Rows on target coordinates
/---
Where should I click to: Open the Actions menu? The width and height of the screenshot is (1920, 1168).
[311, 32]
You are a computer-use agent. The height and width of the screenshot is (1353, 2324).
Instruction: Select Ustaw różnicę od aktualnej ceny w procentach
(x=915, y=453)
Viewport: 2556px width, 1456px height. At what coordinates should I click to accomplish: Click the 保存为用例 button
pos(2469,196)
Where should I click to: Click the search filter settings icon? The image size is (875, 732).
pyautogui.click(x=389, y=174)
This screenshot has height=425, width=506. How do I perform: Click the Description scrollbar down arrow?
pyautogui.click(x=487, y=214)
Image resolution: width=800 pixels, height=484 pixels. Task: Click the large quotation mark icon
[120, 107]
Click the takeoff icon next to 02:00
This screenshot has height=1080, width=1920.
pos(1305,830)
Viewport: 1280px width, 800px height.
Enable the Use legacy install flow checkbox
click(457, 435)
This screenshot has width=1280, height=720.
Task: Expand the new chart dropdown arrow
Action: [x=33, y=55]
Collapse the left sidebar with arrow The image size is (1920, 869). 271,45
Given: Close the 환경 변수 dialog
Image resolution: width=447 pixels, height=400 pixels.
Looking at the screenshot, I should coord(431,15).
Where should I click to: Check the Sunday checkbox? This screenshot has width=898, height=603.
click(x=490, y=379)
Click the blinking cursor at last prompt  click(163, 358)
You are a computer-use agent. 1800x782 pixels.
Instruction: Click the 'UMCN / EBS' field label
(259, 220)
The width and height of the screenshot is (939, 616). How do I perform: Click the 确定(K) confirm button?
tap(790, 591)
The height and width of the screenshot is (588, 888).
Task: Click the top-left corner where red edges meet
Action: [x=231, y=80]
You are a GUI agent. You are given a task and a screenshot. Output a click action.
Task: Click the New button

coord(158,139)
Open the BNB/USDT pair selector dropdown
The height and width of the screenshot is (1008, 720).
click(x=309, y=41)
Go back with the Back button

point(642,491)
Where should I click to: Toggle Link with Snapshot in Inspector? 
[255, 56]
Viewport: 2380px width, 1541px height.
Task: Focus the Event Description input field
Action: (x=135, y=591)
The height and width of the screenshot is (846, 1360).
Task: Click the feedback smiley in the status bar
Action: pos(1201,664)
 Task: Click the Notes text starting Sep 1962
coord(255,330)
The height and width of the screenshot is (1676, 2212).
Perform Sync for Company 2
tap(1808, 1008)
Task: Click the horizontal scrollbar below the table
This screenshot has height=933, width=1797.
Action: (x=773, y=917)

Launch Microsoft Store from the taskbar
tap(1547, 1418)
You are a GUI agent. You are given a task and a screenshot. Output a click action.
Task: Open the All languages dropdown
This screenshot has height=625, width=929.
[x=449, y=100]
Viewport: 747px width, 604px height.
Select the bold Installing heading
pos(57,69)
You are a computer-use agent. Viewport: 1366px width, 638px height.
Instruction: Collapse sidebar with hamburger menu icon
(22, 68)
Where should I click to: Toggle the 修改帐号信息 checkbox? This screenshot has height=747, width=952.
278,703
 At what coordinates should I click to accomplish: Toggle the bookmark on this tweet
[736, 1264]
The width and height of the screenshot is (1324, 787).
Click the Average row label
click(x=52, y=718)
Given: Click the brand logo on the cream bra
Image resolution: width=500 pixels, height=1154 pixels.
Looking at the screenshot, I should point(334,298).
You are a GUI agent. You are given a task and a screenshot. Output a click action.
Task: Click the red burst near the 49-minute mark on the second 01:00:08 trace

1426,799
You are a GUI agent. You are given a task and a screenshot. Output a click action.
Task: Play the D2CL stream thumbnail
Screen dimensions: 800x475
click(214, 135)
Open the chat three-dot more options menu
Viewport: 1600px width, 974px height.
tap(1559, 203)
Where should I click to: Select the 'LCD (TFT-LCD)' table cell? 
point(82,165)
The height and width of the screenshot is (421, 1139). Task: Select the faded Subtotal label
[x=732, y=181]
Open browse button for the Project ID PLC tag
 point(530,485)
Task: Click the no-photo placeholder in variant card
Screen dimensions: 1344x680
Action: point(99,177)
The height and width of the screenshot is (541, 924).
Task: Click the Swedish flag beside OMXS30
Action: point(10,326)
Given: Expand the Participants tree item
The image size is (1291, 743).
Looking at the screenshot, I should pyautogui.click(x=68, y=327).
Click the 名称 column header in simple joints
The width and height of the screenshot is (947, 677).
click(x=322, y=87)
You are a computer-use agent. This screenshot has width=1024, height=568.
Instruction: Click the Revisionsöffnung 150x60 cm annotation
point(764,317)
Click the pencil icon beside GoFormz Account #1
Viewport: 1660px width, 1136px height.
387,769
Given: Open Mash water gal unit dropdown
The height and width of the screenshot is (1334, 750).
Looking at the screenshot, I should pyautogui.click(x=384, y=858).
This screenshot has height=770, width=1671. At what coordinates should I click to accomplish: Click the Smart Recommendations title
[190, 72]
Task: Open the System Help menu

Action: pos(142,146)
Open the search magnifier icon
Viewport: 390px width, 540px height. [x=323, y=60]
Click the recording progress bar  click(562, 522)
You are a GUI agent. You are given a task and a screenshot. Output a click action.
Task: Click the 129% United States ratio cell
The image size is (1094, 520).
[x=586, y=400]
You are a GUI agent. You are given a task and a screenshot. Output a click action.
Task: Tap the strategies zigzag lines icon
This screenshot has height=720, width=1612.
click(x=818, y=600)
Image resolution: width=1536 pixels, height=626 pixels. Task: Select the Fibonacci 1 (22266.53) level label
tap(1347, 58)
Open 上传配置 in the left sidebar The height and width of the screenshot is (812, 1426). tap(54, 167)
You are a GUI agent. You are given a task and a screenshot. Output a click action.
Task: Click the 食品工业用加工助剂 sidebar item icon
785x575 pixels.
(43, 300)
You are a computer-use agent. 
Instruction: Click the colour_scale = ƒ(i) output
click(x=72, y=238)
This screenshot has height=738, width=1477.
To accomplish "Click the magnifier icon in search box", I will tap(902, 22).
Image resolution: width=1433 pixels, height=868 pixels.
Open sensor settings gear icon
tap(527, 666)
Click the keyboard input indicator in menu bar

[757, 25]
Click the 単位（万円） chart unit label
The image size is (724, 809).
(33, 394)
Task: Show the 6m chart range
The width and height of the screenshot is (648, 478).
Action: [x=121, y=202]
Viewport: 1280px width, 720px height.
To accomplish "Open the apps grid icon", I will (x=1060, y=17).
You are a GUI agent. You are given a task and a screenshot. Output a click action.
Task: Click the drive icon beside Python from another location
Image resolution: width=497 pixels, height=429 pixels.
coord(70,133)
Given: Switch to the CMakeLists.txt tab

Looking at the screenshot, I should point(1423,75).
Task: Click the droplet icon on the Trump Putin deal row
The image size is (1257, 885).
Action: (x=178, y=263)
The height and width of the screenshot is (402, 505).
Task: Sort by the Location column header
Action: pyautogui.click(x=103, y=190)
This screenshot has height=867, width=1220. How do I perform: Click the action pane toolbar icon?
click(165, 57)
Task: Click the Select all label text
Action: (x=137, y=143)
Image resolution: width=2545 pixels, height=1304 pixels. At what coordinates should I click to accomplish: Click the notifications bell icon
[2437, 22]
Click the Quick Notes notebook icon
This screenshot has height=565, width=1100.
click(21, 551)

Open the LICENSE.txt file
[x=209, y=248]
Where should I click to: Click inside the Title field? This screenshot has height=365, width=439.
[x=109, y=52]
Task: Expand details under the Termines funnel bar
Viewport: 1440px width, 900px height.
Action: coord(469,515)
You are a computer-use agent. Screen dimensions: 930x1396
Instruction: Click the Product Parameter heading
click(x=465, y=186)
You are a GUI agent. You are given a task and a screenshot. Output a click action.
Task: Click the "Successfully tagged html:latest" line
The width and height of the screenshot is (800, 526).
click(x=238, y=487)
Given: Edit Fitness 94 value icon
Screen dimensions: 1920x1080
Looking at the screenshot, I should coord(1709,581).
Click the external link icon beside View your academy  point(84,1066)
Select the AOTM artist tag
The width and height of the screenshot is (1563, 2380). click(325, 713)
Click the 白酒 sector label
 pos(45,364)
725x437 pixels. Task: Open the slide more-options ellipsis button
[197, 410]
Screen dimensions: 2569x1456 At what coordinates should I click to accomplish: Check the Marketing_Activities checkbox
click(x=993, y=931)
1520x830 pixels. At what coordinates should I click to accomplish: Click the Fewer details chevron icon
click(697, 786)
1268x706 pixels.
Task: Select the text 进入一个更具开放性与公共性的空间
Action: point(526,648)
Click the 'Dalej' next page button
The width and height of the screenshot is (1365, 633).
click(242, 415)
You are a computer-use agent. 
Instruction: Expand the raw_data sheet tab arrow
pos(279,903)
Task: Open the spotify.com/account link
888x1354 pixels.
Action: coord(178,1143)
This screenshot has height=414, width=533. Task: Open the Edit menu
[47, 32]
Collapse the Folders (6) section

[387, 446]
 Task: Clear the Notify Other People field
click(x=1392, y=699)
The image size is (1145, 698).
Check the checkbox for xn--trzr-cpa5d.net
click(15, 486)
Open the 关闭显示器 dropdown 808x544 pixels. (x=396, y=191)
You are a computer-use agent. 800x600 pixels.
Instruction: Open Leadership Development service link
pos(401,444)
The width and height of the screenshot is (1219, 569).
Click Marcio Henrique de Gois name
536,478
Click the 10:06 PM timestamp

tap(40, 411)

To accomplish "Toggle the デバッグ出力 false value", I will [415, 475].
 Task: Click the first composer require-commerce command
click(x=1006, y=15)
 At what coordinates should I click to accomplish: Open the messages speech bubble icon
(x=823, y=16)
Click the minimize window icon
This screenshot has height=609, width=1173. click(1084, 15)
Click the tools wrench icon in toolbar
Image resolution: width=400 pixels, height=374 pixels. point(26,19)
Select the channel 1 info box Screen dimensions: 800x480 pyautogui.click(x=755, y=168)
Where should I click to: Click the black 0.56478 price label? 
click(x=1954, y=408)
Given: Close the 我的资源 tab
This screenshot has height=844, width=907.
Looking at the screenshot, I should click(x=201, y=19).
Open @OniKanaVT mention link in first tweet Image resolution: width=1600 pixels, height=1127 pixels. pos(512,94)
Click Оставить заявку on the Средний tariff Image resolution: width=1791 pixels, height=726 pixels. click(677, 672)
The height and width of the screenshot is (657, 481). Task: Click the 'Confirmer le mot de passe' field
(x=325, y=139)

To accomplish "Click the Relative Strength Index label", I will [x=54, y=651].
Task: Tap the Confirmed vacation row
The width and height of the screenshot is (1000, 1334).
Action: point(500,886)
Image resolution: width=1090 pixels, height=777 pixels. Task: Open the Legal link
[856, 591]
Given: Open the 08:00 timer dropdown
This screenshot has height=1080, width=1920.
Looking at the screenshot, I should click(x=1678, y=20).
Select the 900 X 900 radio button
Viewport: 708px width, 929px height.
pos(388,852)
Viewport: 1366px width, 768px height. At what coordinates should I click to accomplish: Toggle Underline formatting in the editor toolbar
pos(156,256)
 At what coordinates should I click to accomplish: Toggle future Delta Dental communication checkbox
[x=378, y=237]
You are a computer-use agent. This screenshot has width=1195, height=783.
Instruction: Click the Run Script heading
\---
Express the rows above as a JSON list of strings, one string per line, starting at the line containing "The height and width of the screenshot is (657, 481)." and ending with the line containing "pos(156,256)", both included. Leave out blank lines.

- _Exercise response_
[
  "The height and width of the screenshot is (657, 481). Task: Click the 'Confirmer le mot de passe' field",
  "(x=325, y=139)",
  "To accomplish \"Click the Relative Strength Index label\", I will [x=54, y=651].",
  "Task: Tap the Confirmed vacation row",
  "The width and height of the screenshot is (1000, 1334).",
  "Action: point(500,886)",
  "Image resolution: width=1090 pixels, height=777 pixels. Task: Open the Legal link",
  "[856, 591]",
  "Given: Open the 08:00 timer dropdown",
  "This screenshot has height=1080, width=1920.",
  "Looking at the screenshot, I should click(x=1678, y=20).",
  "Select the 900 X 900 radio button",
  "Viewport: 708px width, 929px height.",
  "pos(388,852)",
  "Viewport: 1366px width, 768px height. At what coordinates should I click to accomplish: Toggle Underline formatting in the editor toolbar",
  "pos(156,256)"
]